Ambiance électrique au grand raout des socialistes français

Le Parti socialiste au pouvoir en France règle ses comptes ce week-end, à l'occasion de sa traditionnelle université d'été à La Rochelle. Le grand rassemblement s'est ouvert vendredi dans une ambiance électrique, sous la pression de l'aile gauche du PS français.

Il se terminera dimanche par un discours du Premier ministre Manuel Valls. Le virage social-libéral affiché du chef de gouvernement devrait susciter des débats tendus, particulièrement avec l'aile gauche du parti.

Samedi, la présence de la ministre de la Justice Christiane Taubira à une réunion des socialistes "frondeurs", à quelques encablures de l'espace où se déroule l'université d'été du PS, a fait sensation. "On peut entendre les débats, je ne vois vraiment pas où est le problème", a-t-elle dit. Mme Taubira a expliqué vouloir lutter contre la "démoralisation" qui gagne le pays.

"La politique, c'est le courage de s'interroger sur les espaces que nous créons pour nous entendre, pour nous comprendre, pour nous disputer et pour nous rassembler, et je veux y prendre ma part (...) et j'en assume les conséquences", a dit celle qui incarne aujourd'hui l'une des dernières figures de l'aile gauche du gouvernement.

Devant quelque 300 à 400 personnes, les contestataires du club "Vive la gauche" ont appelé à la mise en oeuvre d'un "plan d'urgence" avec du "pouvoir d'achat supplémentaire". L'aile gauche du PS a vécu comme une "provocation" l'arrivée mardi de l'ex-banquier Emmanuel Macron à la tête du ministère de l'Economie.

Gouvernement "esseulé"

Ce n'est pas l'ovation debout reçue par Manuel Valls par le patronat mercredi qui a pu calmer les esprits: dans un discours aux tonalités libérales inhabituelles chez un dirigeant socialiste français, le Premier ministre a proclamé son "amour" pour l'entreprise.

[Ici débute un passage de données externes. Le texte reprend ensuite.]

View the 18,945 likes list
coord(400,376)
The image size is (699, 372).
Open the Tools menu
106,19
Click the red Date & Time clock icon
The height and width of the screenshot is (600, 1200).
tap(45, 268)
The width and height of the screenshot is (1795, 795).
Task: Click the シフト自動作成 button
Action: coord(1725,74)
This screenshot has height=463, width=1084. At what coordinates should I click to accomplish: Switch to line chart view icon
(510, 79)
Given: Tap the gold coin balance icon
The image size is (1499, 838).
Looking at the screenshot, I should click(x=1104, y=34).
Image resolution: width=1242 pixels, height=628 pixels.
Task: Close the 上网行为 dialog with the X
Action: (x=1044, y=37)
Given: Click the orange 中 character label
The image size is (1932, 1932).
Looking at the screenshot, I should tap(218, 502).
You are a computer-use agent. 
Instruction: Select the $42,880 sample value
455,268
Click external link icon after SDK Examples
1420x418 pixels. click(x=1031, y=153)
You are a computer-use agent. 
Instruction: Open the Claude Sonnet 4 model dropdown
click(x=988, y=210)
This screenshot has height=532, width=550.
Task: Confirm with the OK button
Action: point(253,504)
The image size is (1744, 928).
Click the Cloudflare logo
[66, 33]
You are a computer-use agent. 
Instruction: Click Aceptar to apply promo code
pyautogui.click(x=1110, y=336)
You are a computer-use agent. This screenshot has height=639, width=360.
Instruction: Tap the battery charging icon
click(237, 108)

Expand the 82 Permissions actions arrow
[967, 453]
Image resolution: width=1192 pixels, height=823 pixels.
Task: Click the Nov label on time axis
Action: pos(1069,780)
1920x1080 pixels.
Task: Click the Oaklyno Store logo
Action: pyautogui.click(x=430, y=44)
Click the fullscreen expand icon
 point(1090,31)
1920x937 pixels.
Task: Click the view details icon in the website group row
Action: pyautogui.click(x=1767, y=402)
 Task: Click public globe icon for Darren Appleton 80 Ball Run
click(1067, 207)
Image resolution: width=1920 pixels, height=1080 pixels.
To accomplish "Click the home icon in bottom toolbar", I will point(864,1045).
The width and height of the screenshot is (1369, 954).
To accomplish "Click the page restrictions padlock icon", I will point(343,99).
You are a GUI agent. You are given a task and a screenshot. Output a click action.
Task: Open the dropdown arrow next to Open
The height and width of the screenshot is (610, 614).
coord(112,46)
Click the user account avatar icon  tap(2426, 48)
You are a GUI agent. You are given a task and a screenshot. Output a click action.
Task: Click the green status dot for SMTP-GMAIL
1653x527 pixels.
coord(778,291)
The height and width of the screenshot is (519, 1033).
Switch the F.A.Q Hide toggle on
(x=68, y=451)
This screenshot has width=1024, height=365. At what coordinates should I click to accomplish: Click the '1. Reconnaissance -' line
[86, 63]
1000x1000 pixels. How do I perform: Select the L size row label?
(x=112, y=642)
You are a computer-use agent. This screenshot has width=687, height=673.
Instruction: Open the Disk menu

Sans les écologistes et sans les contestataires de cette ligne économique, vilipendé par ses ex-alliés d'extrême gauche, le gouvernement est "esseulé", a reconnu vendredi le chef du PS, Jean-Christophe Cambadélis.

Mais il a averti ses troupes: "Je me porte garant des débats, mais je ne saurais accepter qu'ils aient pour but de renverser le gouvernement". L'hypothèse que les députés "frondeurs" (une quarantaine) refusent de voter la confiance à Manuel Valls en septembre ou octobre semble de fait improbable.